First, during periods when either the Fed or the ECB was engaged in balance sheet expanding monetary stimulus, both stocks and gold performed well.
In the early days after the outbreak of the financial crisis when the Fed began aggressively expanding its balance sheet through the end of QE1 on March 31, 2010, the performance of both stocks and gold were comparable.
While some divergence existed during QE2 from its effective announcement on August 26, 2010 through its end on June 30, 2011, both stocks and gold ended up in roughly the same place.
Even when the stimulus was coming from abroad as it did with the ECB's LTRO program, both stocks and gold followed a similar course.
So in conclusion, when stocks and gold receive balance sheet expanding monetary stimulus, the total returns performance has proven fairly similar through the duration of these programs.
But what about the periods when no balance sheet expanding stimulus is being applied? This is where the differentiation between stocks and gold has been most pronounced. Following the conclusion of QE1, gold continued to post solid gains while stocks headed lower.
After the end of QE2 during the summer of 2011, gold moved sharply higher while stocks immediately rolled over. And even after the launch of balance sheet neutral Operation Twist in early October 2011, gold continued to maintain its overall post QE2 lead over stocks
But it has only been since the conclusion of the ECB's LTRO program at the end of February 2012 where we have seen a stark contrast to the traditional post crisis relationship. Both stocks and gold struggled through the beginning of June, although gold underperformed during this time period. And once hopes began to build for more balance sheet expanding monetary stimulus, stocks rallied higher while gold has simply ground sideways.

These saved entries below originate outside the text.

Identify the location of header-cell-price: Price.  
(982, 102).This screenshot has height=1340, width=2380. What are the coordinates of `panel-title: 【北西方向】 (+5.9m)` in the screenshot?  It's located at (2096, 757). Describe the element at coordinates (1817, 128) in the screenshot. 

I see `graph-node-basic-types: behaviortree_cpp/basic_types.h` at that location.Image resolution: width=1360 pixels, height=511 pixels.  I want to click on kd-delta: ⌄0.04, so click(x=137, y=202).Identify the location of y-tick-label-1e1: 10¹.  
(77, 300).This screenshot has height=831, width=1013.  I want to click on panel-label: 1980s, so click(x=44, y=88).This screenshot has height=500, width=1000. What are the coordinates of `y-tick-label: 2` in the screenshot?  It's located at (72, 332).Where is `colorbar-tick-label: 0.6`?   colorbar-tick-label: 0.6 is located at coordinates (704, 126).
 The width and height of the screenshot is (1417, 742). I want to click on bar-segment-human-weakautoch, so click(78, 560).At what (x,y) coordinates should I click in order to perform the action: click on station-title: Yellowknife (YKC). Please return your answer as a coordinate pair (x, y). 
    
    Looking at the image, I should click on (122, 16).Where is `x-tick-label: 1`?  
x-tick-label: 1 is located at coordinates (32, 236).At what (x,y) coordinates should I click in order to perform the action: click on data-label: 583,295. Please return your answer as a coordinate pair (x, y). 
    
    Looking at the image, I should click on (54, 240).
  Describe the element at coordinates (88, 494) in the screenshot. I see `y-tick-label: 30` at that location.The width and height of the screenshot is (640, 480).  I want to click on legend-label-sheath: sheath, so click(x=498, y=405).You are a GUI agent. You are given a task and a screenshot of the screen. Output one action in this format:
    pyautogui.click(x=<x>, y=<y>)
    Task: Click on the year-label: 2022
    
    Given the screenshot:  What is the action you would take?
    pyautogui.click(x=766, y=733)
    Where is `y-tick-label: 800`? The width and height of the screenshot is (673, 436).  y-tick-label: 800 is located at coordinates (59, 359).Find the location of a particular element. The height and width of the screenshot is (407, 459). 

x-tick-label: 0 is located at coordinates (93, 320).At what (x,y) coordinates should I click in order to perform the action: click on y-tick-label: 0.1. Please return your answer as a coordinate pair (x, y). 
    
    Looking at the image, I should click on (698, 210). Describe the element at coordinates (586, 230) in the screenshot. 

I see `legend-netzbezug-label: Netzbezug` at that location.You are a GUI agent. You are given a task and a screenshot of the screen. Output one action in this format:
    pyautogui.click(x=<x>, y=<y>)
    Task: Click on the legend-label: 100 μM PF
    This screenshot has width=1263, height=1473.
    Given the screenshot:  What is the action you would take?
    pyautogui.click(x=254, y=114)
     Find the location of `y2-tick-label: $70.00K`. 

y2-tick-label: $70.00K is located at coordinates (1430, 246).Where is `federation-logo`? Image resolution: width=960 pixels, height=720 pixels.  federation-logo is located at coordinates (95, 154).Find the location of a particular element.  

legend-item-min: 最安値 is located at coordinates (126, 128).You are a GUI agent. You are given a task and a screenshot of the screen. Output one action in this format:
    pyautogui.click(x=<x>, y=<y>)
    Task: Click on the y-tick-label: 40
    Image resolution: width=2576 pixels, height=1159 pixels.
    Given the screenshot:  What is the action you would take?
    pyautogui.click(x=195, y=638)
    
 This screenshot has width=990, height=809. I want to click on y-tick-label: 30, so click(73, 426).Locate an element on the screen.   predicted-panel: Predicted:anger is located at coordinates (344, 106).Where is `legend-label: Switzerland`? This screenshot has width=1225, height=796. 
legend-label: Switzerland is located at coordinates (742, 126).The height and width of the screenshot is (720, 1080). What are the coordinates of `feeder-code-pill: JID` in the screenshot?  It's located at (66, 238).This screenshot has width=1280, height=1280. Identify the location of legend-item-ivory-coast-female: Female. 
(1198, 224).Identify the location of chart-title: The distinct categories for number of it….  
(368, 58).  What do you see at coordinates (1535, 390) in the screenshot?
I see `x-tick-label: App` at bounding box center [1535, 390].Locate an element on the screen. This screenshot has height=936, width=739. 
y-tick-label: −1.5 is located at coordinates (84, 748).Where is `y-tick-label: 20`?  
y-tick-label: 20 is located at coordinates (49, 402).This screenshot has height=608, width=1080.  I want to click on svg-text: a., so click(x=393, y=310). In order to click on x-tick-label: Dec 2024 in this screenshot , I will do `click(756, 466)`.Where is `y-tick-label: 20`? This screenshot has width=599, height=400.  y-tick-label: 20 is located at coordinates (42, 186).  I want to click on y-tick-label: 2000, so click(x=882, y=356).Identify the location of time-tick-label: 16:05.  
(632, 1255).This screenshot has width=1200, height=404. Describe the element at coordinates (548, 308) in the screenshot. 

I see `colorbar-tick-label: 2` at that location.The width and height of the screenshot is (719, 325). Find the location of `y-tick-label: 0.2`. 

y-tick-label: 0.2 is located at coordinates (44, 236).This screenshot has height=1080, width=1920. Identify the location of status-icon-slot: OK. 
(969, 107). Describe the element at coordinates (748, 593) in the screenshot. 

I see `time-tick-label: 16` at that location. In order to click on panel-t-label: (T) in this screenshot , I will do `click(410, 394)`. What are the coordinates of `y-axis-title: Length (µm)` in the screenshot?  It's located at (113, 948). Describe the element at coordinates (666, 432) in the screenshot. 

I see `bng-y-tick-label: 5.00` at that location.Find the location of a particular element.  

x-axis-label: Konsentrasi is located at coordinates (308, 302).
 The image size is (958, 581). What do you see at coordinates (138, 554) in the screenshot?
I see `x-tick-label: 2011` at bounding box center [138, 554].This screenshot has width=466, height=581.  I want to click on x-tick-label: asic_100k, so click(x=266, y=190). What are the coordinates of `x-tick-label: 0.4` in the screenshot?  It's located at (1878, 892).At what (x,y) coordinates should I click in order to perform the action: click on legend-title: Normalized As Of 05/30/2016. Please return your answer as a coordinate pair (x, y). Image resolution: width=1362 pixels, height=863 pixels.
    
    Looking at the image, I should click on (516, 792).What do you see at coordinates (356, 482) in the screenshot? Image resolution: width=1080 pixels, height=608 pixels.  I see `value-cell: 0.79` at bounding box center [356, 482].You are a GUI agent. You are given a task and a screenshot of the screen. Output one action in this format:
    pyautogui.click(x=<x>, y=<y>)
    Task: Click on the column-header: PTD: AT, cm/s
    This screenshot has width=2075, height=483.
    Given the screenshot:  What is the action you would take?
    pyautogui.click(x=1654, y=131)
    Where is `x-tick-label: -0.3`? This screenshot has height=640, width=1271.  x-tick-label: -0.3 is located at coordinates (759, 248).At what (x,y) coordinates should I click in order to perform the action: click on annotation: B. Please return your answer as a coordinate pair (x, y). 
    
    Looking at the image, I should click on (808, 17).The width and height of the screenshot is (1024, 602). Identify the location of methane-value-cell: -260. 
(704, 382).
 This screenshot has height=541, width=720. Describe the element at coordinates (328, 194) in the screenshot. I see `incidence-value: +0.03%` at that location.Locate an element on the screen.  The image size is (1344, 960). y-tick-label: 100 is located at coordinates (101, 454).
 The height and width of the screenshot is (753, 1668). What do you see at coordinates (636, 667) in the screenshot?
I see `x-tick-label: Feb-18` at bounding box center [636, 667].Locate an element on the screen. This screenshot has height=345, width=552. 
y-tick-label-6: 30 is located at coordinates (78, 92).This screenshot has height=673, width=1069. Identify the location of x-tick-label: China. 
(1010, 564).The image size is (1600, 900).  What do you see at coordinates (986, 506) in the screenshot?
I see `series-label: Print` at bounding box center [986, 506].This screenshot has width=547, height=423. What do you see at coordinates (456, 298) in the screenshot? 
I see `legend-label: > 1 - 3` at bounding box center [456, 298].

The performance divergence since February 2012 has created a particularly attractive opportunity not for stocks but instead for gold. In the past gold would start from a meaningfully higher point than stocks and perform on par during a balance sheet expanding monetary stimulus program. But at present, gold would be starting from a meaningfully lower point than stocks. As a result, if monetary policy makers eventually deliver more balance sheet expanding stimulus, gold has a great deal of catching up to do having almost completely missed this potential outcome in its price performance. Thus, gold has the potential to outperform stocks by a wide margin under this scenario. Conversely, if no further stimulus is delivered, or if any future stimulus program falls short of expectations, gold is positioned to continue to move sideways if not even rise further under a potential flight to safety scenario that should more than return gold to its previous non-stimulus relative outperformance, while stocks have the potential to correct sharply lower, particularly given the fact that fundamentals do not generally support recent stock gains to this point anyway.
For these reasons, I recently added to long positions in gold. My preferred way for establishing this exposure is the Central Gold Trust (GTU) and in part through the Central Fund of Canada (CEF), the latter of which also contains a meaningful allocation to silver (SLV). I will be evaluating the white metal more closely under this same context in my next article on the topic.
Disclaimer: This post is for information purposes only. There are risks involved with investing including loss of principal. Gerring Wealth Management (GWM) makes no explicit or implicit guarantee with respect to performance or the outcome of any investment or projections made by GWM. There is no guarantee that the goals of the strategies discussed by GWM will be met.